La paciencia

El maestro ya casi no habla. Solo lo imprescindible para la vida cotidiana. Deme un kilo de arroz. Buenos días, buenas noches. Sí, por ahí se va a la ciudad.

Responde a las preguntas corrientes con sencillez y amabilidad. Si le preguntan sobre temas filosóficos, psicológicos o religiosos, responde casi siempre con una sonrisa de comprensión y afecto. A veces con una risa infantil. Pocas veces con palabras y son pocas las palabras y nunca categóricas.

Hace unos años sufrió una crisis profunda que le hizo examinar con atención su modo de relacionarse con los que venían a él en busca de ayuda.

Sucedió por amor. Como un milagro. Vio en otro ser humano la natural belleza del proceso de intentos, intuiciones, errores, dolor y gozo que acompaña el crecimiento de la confianza. Fue un instante. Una simpleza invencible vibraba, brillaba y crecía en el fondo del alma que estaba mirando. Supo que el proceso liberador de ese ser humano que contemplaba no podía detenerse, aunque atravesara cualquier momento de distracción o aparente retroceso. Y al mirar así, estaba mirando a la vez a su propia alma.

Este suceso se repitió muchas veces con otros seres humanos. Entonces pensó en sus torpes esfuerzos de ayudar y sintió vergüenza. Deseó conservar esa mirada de gracia para siempre y no hacer nada que pudiera entorpecerla.

Su modo de ayudar era antiguo y prestigioso. No lo había inventado él. Tenía habilidad para hacer preguntas transformadoras, que sacudían las inercias mentales del otro. Y tenía intuición y recursos para identificar esas inercias. Había desarrollado mucho esa habilidad.

Pero a la luz de su visión, comprendió que tendía a hablar demasiado. Entonces estuvo un tiempo examinando esa tendencia. Prestando toda su atención cuando hablaba. Se dio cuenta de que muchas veces, cuando intentaba ayudar a otro, se situaba en las experiencias de su propia vida y su mirada abierta hacia el otro perdía claridad.

Se dio cuenta de que su ego le había impedido ver que no había terminado su formación. Era este ego, que tenía aún el control, quien extraía las preguntas que hacía a sus discípulos de las respuestas que tenía anotadas y organizadas en su manual mental de sabiduría. De ese modo, invertía el proceso natural de la vida y cubría con sus propias preguntas las que el alma a quien quería ayudar estaba a punto de aflorar por sí misma. Esto ahora le parecía una especie de intromisión peligrosa e inútil. Admiraba el hermoso diseño del camino único de cada persona y le parecía sagrado e intocable.
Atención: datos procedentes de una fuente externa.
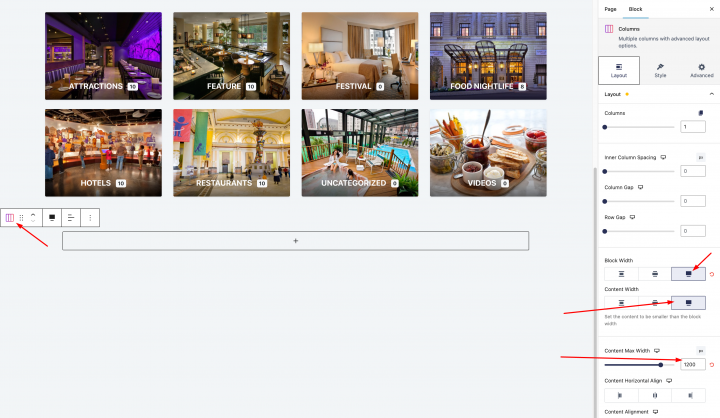Viewport: 720px width, 418px height.
Task: Collapse the Layout section chevron
Action: point(712,94)
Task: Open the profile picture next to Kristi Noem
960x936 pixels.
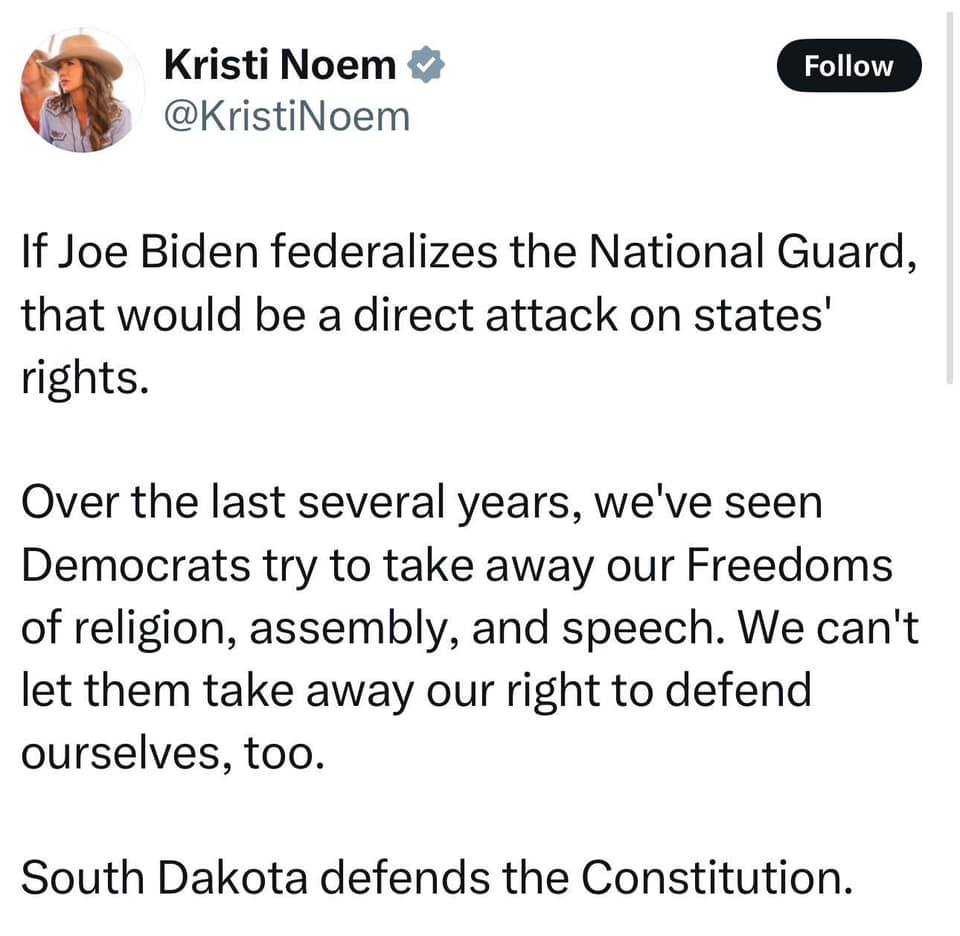Action: (80, 91)
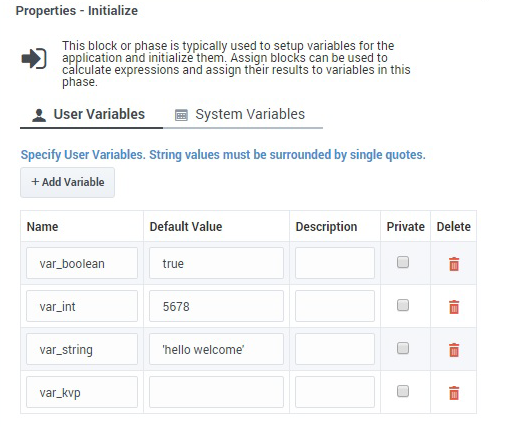Mark var_kvp as private
This screenshot has height=427, width=508.
[403, 391]
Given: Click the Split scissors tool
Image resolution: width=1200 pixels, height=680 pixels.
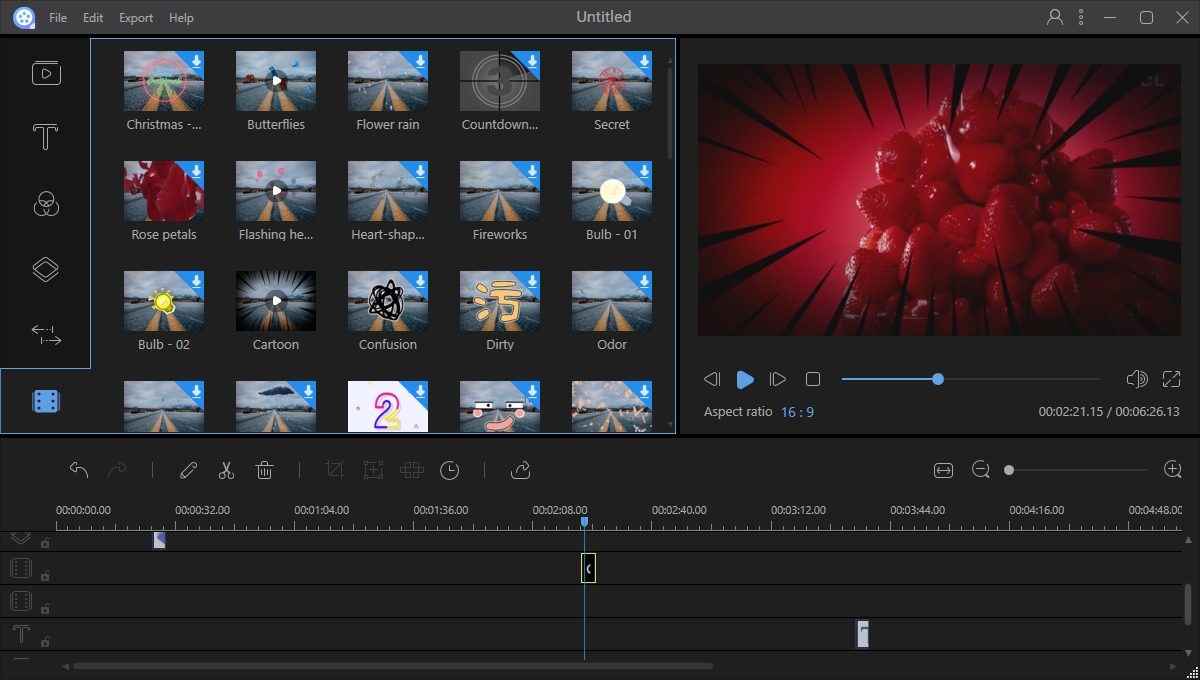Looking at the screenshot, I should point(226,470).
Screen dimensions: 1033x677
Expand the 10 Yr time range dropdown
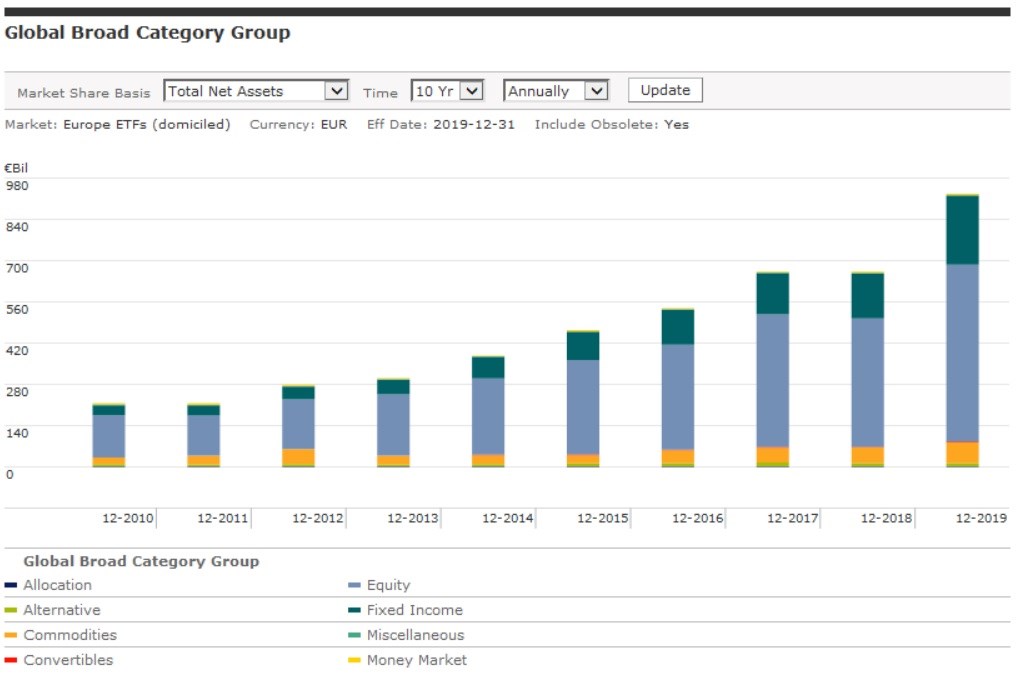447,91
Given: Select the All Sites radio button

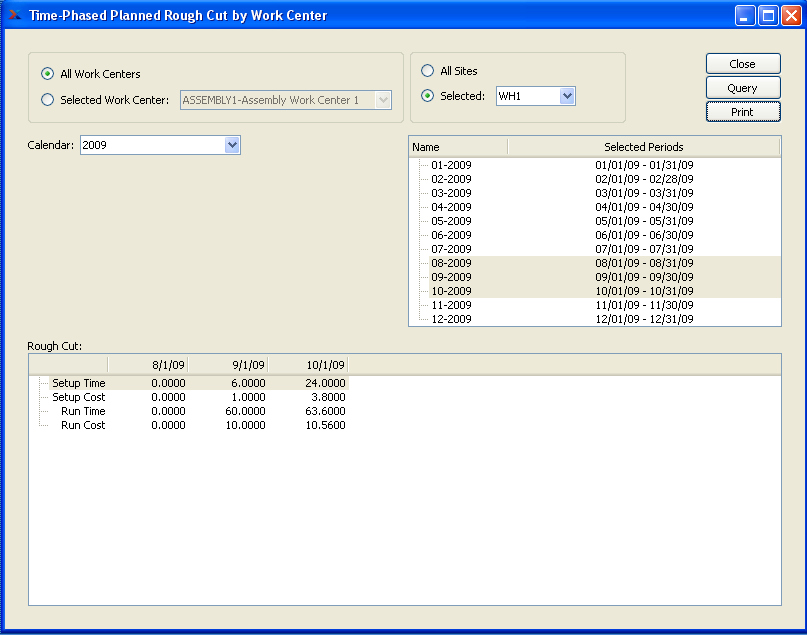Looking at the screenshot, I should (428, 71).
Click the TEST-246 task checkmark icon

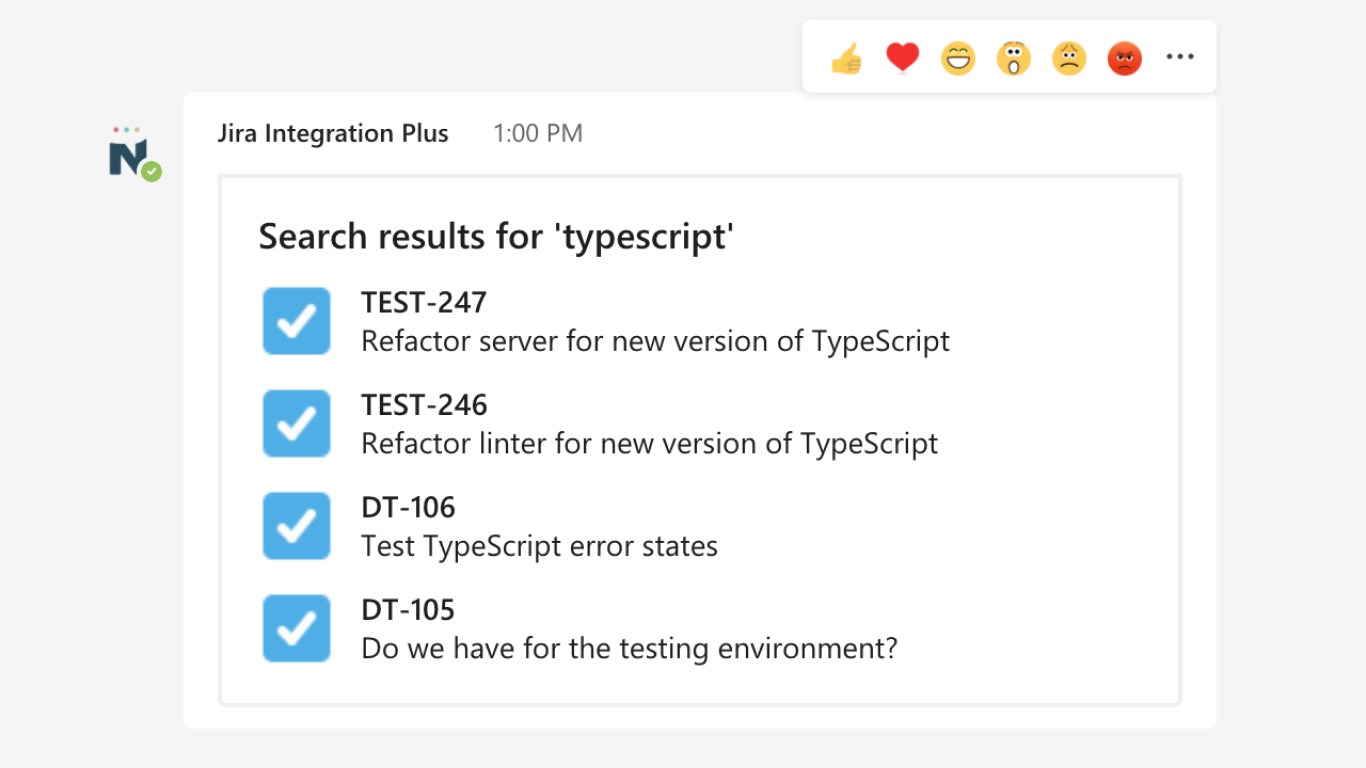tap(296, 423)
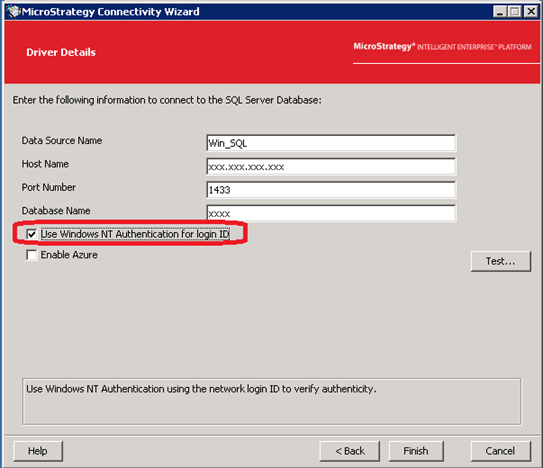Screen dimensions: 543x468
Task: Uncheck Use Windows NT Authentication checkbox
Action: (31, 235)
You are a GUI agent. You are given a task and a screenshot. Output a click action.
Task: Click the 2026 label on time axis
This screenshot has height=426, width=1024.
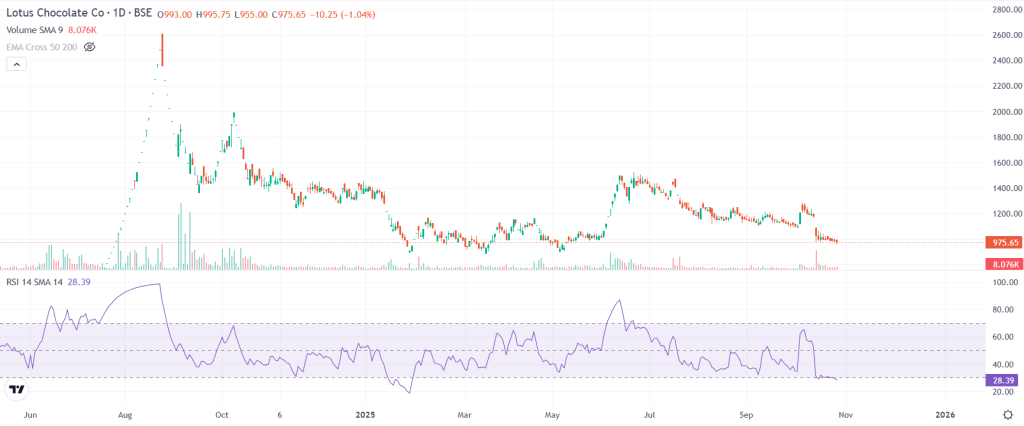pyautogui.click(x=944, y=413)
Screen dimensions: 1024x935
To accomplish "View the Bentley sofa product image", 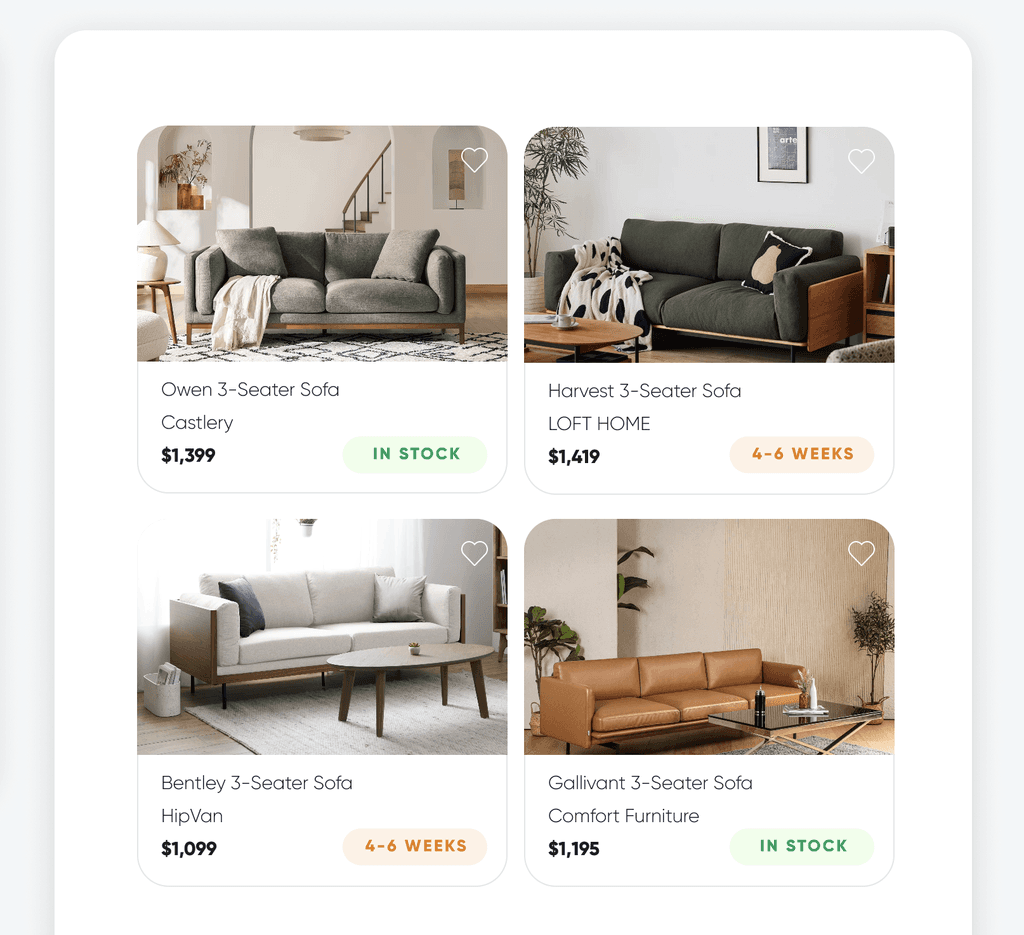I will click(x=322, y=637).
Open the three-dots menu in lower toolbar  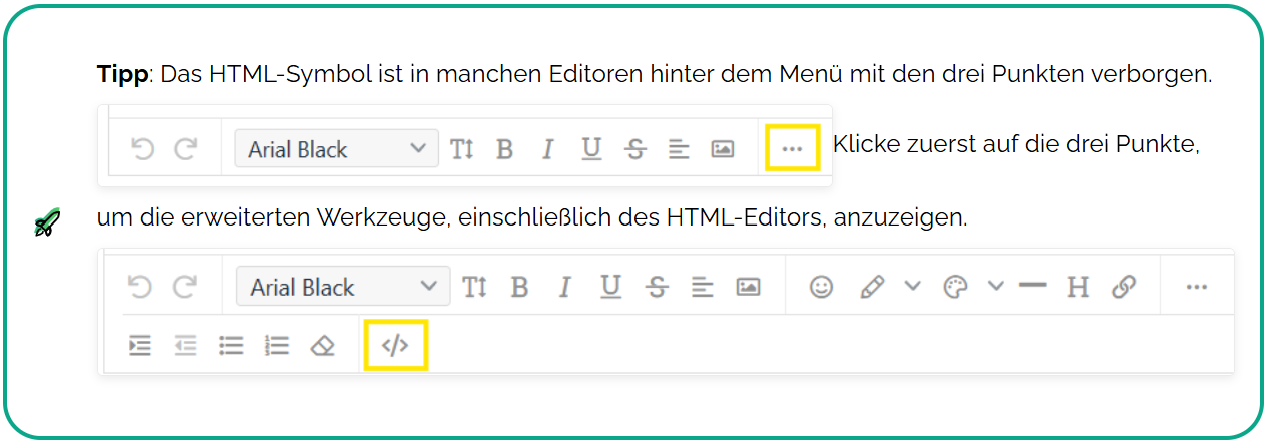tap(1196, 287)
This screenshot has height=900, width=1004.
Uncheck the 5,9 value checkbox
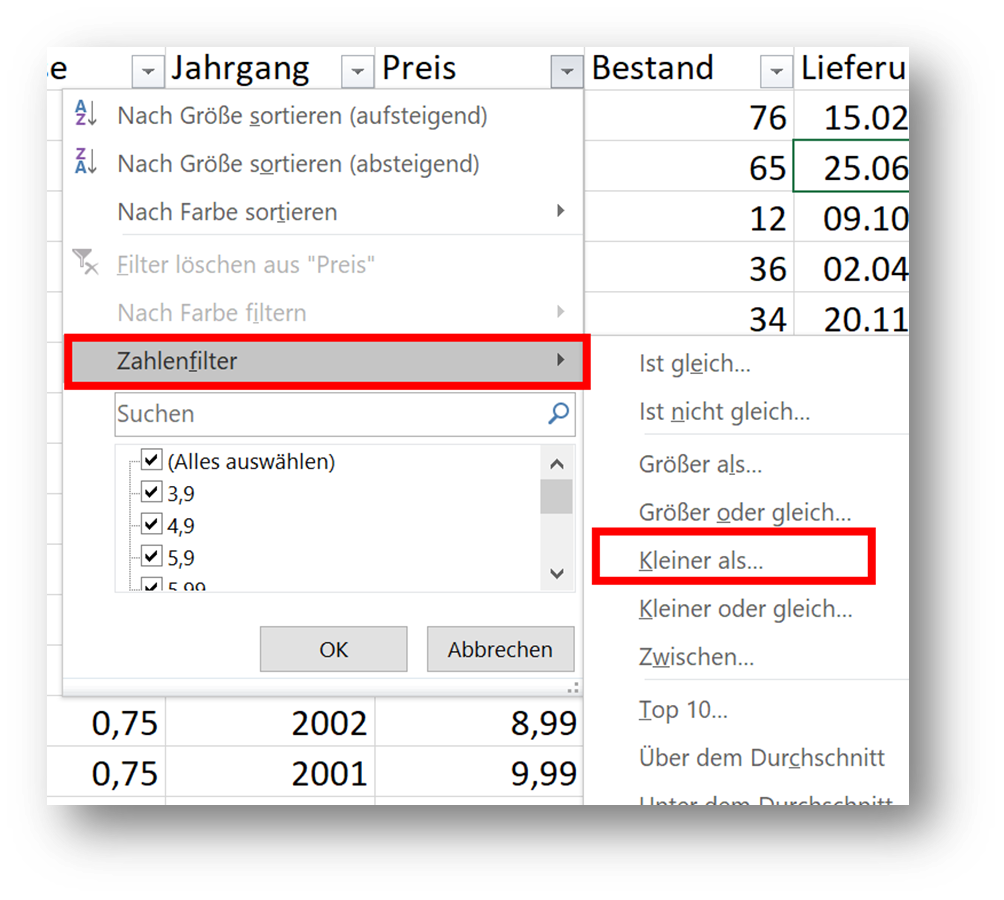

Así que se dio cuenta -pero ahora con alegría- de que no era un maestro, sino un aprendiz. Y surgió en él un deseo nuevo. El deseo de no interferir, de no dificultar ni mediatizar el libre proceso de los otros.

Abandonó todos los manuales. Conservó con cariño y gratitud los libros inspirados que le habían servido para afrontar la vida. No los rompió ni los rechazó, porque recordó que en sus páginas ya estaba escrita la advertencia de que eran solo un apoyo temporal y no debía darles poder sobre su propia libertad.

Ahora sabe que las preguntas deben ser genuinas, encontradas por uno en sí mismo, no formuladas por otro. Las preguntas que nacen así llevan en sí mismas las respuestas adecuadas, que se manifiestan en el momento oportuno.

Sabe que es un ser humano, al mismo nivel que todos los demás. Como los demás, tiene una mente llena de creencias, ideas y sugerencias de cosas que se podrían hacer para mejorar la realidad. Tiene un ego que anhela revestirse de todas estas cosas, para mostrarse él mismo mejorado. No entra en lucha con él, ni lo rechaza. Pero no siempre lo necesita. Y le está permitiendo descansar.

Está aprendiendo el arte de la paciencia.